Ante la polémica que desató el transitorio que el diputado morenista Sergio Gutiérrez Luna incluyó de última hora para revertir el impedimento de que las magistraturas en funciones en la Sala Superior pudieran participar en la próxima elección judicial, con lo que ahora podrán competir por otro periodo en el mismo puesto, el presidente del Tribunal Electoral del Poder Judicial de la Federación opinó sobre el tema.
Durante el evento en Tlaxcala “Diálogos sobre nuestra democracia”, como pocas veces, el presidente de la Sala Superior se involucró en los temas de coyuntura que vive el Tribunal que encabeza y llamó a entender el tema “con precisión”, pues sostuvo que no es una ampliación de cargo automática.
“Esto no constituye una obligación, esto no constituye una continuidad asegurada, y no debemos entenderla tampoco como una reelección automática, sino como la opción democrática que tiene la ciudadanía para que sus justiciables elijan a quienes habrán de competir con reglas bajo un estricto carácter de certeza pública.
“La experiencia jurisdiccional fortalece al sistema democrático y también ofrece a la ciudadanía alternativas confiables, y quienes decidan participar, lo harán frente al juicio libre de las y los mexicanos, y también quien resulte favorecido será depositario de una legitimidad democrática que no sustituye en ningún momento la responsabilidad judicial, al contrario, la incrementa”.
De Guzmán Bátiz García defendió que “trayectorias judiciales con experiencia y capacidad probada” puedan participar en las elecciones, por lo que pidió abordar el tema con “serenidad, con responsabilidad pública y con apego a la Constitución”.
También sostuvo que quienes participan en este nuevo modelo no buscan representar a partidos políticos sino la legitimidad ciudadana, que recalcó, no es incompatible con la imparcialidad que el cargo les exige.
“Las personas juzgadoras no competimos por prometer resultados, por defender plataformas políticas o por representar intereses de grupo. Nuestra función es otra, es decidir conforme a la Constitución, es proteger derechos y sobre todo, es preservar equilibrios, por eso, la legitimidad democrática de origen debe de ser compatible con la imparcialidad, con la solvencia técnica y con la responsabilidad institucional que nos atribuye el cargo.

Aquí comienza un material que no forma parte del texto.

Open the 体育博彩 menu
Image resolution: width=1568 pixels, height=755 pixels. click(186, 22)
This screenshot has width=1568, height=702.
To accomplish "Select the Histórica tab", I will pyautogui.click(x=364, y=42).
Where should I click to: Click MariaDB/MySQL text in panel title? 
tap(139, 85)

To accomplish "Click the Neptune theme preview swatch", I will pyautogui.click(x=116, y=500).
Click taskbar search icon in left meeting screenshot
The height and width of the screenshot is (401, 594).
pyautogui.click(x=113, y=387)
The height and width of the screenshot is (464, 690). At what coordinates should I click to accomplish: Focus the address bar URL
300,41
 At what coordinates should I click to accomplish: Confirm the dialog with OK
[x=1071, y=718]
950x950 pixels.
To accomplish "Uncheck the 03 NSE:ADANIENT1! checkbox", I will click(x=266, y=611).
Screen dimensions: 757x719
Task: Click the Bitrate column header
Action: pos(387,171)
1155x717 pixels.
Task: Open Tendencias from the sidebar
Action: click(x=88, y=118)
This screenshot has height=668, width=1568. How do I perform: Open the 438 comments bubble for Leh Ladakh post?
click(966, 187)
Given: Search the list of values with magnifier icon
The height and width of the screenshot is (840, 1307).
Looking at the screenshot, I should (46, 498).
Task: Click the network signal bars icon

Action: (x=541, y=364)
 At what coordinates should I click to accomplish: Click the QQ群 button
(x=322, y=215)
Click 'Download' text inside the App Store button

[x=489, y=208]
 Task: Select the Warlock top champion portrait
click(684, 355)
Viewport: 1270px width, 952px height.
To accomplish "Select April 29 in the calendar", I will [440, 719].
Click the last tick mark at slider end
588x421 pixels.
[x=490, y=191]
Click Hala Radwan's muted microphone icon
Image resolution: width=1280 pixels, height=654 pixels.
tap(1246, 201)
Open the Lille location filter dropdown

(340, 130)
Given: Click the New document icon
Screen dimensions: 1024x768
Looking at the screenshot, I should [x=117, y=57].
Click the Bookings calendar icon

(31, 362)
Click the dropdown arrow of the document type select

“Se gana también cuando la elección judicial se organiza con reglas propias, capaces de armonizar legitimidad, imparcialidad y solvencia técnica, y cuando los conflictos se atiendan con imparcialidad, como lo refería, pero también con oportunidad, con sensibilidad y con estricto apego a derecho”.
Y fue insistente en que el voto popular no implica que las elecciones partidistas y las judiciales sean las mismas o tengan las mismas características, pues reiteró que en el caso de los candidatos juzgadores se ha reforzado el requisito de capacidad probada.